• _WORK INSTRUCTIONS_
Output every record below exactly as it appears.

• _Stored data_
···

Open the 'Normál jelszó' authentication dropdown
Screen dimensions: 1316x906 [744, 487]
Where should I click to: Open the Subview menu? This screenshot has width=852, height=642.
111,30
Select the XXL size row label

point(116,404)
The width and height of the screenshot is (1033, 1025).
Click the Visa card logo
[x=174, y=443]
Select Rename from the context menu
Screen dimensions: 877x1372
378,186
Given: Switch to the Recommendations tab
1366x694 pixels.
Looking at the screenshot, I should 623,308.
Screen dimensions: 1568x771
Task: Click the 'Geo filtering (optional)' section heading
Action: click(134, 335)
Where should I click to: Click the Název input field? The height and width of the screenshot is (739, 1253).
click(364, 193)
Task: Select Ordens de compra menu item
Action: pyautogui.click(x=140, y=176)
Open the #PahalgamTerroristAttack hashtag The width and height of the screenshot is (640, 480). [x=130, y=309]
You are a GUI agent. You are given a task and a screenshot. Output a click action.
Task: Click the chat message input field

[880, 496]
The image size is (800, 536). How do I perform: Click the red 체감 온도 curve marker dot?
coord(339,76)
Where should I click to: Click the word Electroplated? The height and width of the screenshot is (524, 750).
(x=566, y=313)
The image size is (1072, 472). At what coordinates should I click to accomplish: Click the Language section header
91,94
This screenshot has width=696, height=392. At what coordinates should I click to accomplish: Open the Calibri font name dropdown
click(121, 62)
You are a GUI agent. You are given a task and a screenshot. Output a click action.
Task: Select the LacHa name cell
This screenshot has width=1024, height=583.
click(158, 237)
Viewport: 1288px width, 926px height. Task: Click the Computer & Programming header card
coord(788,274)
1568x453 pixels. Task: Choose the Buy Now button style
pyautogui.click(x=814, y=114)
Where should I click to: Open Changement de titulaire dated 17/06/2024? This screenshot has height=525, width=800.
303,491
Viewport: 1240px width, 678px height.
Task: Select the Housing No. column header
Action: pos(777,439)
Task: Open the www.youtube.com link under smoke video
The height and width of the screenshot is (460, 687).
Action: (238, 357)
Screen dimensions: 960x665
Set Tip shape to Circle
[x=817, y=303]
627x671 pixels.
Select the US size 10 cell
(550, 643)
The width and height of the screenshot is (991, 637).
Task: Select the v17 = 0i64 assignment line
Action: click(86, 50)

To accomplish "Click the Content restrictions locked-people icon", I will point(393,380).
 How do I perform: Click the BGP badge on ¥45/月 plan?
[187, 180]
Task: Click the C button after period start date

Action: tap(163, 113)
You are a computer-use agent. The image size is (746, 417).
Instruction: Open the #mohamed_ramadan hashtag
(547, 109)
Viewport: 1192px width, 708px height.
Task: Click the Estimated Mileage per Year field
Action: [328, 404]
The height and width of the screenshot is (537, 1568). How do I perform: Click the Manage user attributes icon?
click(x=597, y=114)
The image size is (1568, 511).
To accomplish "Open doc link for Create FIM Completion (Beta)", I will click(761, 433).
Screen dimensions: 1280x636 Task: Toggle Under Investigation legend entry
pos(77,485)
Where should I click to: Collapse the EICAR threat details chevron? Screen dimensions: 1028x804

···

• _RESULT_
Open the 'Normál jelszó' authentication dropdown
Screen dimensions: 1316x906 [744, 487]
Where should I click to: Open the Subview menu? This screenshot has width=852, height=642.
111,30
Select the XXL size row label

point(116,404)
The width and height of the screenshot is (1033, 1025).
Click the Visa card logo
[x=174, y=443]
Select Rename from the context menu
Screen dimensions: 877x1372
378,186
Given: Switch to the Recommendations tab
1366x694 pixels.
Looking at the screenshot, I should 623,308.
Screen dimensions: 1568x771
Task: Click the 'Geo filtering (optional)' section heading
Action: click(134, 335)
Where should I click to: Click the Název input field? The height and width of the screenshot is (739, 1253).
click(364, 193)
Task: Select Ordens de compra menu item
Action: pyautogui.click(x=140, y=176)
Open the #PahalgamTerroristAttack hashtag The width and height of the screenshot is (640, 480). [x=130, y=309]
You are a GUI agent. You are given a task and a screenshot. Output a click action.
Task: Click the chat message input field

[880, 496]
The image size is (800, 536). How do I perform: Click the red 체감 온도 curve marker dot?
coord(339,76)
Where should I click to: Click the word Electroplated? The height and width of the screenshot is (524, 750).
(x=566, y=313)
The image size is (1072, 472). At what coordinates should I click to accomplish: Click the Language section header
91,94
This screenshot has width=696, height=392. At what coordinates should I click to accomplish: Open the Calibri font name dropdown
click(121, 62)
You are a GUI agent. You are given a task and a screenshot. Output a click action.
Task: Select the LacHa name cell
This screenshot has width=1024, height=583.
click(158, 237)
Viewport: 1288px width, 926px height. Task: Click the Computer & Programming header card
coord(788,274)
1568x453 pixels. Task: Choose the Buy Now button style
pyautogui.click(x=814, y=114)
Where should I click to: Open Changement de titulaire dated 17/06/2024? This screenshot has height=525, width=800.
303,491
Viewport: 1240px width, 678px height.
Task: Select the Housing No. column header
Action: pos(777,439)
Task: Open the www.youtube.com link under smoke video
The height and width of the screenshot is (460, 687).
Action: (238, 357)
Screen dimensions: 960x665
Set Tip shape to Circle
[x=817, y=303]
627x671 pixels.
Select the US size 10 cell
(550, 643)
The width and height of the screenshot is (991, 637).
Task: Select the v17 = 0i64 assignment line
Action: click(86, 50)

To accomplish "Click the Content restrictions locked-people icon", I will point(393,380).
 How do I perform: Click the BGP badge on ¥45/月 plan?
[187, 180]
Task: Click the C button after period start date

Action: tap(163, 113)
You are a computer-use agent. The image size is (746, 417).
Instruction: Open the #mohamed_ramadan hashtag
(547, 109)
Viewport: 1192px width, 708px height.
Task: Click the Estimated Mileage per Year field
Action: [328, 404]
The height and width of the screenshot is (537, 1568). How do I perform: Click the Manage user attributes icon?
click(x=597, y=114)
The image size is (1568, 511).
To accomplish "Open doc link for Create FIM Completion (Beta)", I will click(761, 433).
Screen dimensions: 1280x636 Task: Toggle Under Investigation legend entry
pos(77,485)
Where should I click to: Collapse the EICAR threat details chevron? Screen dimensions: 1028x804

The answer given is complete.